Sommige ULO’s bieden specifieke opleidingstrajecten met een beperkte capaciteit, zoals U-TEAch (Universiteit Utrecht) en WTTP (Universiteit Leiden). Beide trajecten leiden specifiek op voor internationaal en tweetalig onderwijs, en zijn te beschouwen als (deels extra-curriculaire) honoursprogramma’s binnen de reguliere educatieve masteropleiding. Voor aanvang van deze trajecten vinden individuele gesprekken met de kandidaten plaats. Ook bij deze gesprekken gaat het voornamelijk om de motivatie van de kandidaten voor het volgen van het specifieke traject. Daarnaast wordt de Engelse taalvaardigheid beoordeeld.

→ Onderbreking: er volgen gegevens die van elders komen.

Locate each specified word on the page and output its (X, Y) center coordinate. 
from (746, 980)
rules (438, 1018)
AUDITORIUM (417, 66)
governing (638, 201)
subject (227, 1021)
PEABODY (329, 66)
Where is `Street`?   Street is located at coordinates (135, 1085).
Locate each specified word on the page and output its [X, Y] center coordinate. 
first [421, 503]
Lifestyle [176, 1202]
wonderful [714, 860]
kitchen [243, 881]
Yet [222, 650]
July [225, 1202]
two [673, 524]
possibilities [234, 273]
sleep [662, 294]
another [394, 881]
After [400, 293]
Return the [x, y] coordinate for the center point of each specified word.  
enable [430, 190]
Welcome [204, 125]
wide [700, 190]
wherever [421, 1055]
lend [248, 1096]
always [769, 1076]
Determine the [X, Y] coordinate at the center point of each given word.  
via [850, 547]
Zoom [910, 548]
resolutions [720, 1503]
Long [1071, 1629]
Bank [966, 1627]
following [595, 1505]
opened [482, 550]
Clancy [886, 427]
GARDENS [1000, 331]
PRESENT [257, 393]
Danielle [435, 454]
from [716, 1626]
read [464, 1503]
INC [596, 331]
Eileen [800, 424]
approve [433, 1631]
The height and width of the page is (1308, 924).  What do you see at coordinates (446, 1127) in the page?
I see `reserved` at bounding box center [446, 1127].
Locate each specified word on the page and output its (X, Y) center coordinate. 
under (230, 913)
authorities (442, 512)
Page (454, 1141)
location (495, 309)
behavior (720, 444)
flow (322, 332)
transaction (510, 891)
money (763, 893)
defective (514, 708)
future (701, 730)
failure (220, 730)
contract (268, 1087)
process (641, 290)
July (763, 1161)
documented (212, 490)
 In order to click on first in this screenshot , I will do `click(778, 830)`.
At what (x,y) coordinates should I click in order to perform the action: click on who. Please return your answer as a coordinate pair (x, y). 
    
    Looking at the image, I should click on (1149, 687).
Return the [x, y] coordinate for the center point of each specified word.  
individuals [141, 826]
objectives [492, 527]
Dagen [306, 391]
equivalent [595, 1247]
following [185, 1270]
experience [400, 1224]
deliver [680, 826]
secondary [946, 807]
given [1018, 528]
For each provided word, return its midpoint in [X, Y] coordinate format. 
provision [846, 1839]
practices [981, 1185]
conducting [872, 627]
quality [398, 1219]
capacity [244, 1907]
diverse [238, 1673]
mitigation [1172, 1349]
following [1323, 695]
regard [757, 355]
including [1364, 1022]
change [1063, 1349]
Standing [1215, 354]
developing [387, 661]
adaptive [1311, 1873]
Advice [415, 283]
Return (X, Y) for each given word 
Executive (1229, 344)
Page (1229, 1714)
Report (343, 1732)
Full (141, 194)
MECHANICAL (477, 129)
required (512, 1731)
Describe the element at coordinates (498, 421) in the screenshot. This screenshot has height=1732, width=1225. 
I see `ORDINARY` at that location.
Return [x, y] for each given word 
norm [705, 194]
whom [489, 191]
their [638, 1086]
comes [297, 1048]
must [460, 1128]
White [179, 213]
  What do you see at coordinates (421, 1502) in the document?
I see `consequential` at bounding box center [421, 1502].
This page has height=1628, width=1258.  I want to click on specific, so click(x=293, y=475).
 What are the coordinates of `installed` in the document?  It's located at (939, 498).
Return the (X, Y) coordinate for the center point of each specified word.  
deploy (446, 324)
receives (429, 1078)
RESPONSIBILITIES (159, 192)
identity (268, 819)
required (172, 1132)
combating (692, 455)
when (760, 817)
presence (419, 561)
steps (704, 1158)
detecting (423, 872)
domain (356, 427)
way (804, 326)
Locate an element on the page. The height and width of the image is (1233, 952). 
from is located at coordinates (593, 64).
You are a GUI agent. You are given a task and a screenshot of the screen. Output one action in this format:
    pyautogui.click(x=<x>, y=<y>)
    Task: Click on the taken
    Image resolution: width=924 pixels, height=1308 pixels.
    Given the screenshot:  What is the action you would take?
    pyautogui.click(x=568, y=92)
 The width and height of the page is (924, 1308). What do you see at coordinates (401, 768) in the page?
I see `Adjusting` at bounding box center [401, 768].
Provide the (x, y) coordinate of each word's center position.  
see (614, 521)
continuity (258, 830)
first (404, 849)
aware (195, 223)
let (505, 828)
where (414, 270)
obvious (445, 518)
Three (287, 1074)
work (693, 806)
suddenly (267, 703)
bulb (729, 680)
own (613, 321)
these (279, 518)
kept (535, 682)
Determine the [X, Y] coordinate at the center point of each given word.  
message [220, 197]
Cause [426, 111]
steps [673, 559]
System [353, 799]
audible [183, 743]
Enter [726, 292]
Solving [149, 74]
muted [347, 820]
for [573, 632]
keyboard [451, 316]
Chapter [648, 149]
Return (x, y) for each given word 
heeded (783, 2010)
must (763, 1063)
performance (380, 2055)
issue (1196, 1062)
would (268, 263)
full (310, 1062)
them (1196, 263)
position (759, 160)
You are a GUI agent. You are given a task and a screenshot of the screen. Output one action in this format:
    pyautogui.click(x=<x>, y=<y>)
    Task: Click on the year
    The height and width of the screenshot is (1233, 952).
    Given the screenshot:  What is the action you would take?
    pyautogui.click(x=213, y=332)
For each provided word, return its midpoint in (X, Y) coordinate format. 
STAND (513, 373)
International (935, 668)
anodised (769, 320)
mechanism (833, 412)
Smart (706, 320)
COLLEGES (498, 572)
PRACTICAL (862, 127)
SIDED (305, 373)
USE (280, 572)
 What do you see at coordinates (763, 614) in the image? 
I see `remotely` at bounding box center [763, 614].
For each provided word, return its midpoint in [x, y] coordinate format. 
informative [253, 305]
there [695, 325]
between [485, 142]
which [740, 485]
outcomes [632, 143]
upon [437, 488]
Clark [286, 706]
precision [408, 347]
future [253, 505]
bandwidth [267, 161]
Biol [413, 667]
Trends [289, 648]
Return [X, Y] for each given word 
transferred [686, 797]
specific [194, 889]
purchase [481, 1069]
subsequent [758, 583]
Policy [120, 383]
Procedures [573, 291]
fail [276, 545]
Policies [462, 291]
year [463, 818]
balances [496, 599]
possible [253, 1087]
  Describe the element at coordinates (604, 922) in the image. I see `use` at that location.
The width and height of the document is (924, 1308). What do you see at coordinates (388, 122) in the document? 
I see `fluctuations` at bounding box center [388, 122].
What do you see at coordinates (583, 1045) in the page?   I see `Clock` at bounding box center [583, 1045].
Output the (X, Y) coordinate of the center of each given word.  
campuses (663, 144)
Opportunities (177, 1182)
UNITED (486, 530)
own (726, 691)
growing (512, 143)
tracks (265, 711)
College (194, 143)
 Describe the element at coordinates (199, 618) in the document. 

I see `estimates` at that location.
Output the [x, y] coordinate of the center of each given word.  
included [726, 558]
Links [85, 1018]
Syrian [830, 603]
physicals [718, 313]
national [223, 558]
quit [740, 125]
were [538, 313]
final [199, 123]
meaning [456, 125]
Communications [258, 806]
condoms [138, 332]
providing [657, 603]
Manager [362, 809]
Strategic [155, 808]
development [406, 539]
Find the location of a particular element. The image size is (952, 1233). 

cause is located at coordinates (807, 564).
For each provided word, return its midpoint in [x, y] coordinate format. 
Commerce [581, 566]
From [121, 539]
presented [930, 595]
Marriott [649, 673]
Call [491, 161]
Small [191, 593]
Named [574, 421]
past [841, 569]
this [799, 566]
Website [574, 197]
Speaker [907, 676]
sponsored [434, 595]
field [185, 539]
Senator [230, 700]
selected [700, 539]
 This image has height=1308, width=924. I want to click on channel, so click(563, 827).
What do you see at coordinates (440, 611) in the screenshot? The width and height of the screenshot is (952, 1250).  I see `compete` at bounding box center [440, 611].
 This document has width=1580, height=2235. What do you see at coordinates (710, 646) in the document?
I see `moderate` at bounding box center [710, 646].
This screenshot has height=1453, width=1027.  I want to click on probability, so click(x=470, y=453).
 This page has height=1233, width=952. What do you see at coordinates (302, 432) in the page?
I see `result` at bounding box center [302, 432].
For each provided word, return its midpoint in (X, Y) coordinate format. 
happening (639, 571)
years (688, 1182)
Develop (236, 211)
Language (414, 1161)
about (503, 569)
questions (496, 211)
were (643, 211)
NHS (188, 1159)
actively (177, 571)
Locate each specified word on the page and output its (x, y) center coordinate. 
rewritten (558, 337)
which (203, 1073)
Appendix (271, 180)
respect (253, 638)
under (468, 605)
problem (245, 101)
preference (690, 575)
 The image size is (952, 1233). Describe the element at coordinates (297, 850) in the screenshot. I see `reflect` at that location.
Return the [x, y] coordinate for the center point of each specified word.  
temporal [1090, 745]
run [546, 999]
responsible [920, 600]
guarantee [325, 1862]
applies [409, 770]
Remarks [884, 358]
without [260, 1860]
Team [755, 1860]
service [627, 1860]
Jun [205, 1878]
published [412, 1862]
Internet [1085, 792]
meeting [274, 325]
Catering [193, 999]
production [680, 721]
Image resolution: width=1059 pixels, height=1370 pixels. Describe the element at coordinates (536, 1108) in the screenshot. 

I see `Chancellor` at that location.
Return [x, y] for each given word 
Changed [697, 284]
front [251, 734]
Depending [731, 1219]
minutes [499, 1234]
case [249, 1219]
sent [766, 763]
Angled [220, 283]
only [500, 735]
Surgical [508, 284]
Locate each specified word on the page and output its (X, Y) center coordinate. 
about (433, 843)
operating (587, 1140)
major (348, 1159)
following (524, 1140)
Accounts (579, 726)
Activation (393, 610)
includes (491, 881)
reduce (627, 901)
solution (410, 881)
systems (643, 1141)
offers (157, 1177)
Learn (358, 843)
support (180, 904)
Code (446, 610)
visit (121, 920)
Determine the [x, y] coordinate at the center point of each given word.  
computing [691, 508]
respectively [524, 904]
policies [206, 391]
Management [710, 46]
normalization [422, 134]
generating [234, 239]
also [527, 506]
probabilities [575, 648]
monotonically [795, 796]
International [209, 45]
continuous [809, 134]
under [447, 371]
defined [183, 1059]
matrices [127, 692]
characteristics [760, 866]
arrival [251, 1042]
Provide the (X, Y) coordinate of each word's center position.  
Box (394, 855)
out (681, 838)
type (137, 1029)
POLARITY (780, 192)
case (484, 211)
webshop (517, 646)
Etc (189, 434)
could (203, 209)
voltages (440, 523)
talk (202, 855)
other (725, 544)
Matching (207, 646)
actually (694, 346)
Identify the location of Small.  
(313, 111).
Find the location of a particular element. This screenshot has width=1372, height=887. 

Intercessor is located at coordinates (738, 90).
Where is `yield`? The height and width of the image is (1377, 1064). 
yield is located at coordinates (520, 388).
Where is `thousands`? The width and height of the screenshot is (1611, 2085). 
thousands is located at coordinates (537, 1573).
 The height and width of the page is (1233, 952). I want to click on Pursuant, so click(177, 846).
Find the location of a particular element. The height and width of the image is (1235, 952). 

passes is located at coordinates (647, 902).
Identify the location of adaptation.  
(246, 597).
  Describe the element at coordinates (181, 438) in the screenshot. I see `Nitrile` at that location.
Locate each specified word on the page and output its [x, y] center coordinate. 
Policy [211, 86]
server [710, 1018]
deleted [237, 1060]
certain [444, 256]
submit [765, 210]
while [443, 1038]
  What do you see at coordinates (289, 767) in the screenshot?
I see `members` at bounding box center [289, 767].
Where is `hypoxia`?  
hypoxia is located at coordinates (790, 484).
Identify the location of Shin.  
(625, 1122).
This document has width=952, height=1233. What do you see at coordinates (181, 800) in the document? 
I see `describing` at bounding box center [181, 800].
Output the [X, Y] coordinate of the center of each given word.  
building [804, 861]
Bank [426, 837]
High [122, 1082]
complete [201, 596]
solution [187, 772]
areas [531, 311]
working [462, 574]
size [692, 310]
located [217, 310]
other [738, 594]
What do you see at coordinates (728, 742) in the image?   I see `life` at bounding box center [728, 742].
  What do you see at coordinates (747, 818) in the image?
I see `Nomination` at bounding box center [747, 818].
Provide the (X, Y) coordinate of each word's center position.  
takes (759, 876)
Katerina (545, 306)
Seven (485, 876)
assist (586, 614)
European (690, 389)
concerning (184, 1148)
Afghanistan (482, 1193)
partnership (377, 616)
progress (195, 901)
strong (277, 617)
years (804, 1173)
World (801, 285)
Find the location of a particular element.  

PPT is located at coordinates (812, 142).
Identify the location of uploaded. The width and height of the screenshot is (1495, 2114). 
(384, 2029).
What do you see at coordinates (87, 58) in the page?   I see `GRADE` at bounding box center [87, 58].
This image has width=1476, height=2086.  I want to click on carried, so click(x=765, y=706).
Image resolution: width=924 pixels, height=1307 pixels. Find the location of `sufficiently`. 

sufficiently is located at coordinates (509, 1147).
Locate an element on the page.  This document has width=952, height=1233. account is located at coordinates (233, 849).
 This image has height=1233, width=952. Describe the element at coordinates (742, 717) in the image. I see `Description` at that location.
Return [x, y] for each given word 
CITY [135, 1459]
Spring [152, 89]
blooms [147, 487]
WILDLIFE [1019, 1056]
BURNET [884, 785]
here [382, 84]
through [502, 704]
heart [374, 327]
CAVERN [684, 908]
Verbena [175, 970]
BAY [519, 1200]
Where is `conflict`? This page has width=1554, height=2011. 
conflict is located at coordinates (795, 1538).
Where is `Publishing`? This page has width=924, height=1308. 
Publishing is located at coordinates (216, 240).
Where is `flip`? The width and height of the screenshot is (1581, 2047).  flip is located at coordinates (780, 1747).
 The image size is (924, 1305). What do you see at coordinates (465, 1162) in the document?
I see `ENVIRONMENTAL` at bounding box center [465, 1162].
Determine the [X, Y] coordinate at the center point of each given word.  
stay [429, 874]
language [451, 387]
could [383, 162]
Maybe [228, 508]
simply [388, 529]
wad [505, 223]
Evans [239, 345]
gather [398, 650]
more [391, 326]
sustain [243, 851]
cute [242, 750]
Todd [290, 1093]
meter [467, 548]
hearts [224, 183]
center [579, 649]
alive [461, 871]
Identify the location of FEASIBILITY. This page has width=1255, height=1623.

ULO’s hebben in de afgelopen jaren ervaring opgedaan met het beoordelen van instromers. Bij zij-instromers wordt een geschiktheidsonderzoek verricht4. Deze onderzoeken zijn uitgebreid en tijdsintensief. Ten eerste wordt aan de kandidaten gevraagd om een portfolio op te stellen op basis van docentrollen. Ten tweede wordt een les geobserveerd en beoordeeld door een tweetal ervaren assessoren. Aan de hand van deze informatie wordt daarna een eindgesprek gevoerd waarin sterktes en mogelijke verbeterpunten worden geëxpliciteerd. Uiteindelijk volgt uit deze assessmentprocedure een advies over de geschiktheid van de kandidaat voor het leraarsberoep, en wordt het te volgen opleidingstraject beschreven.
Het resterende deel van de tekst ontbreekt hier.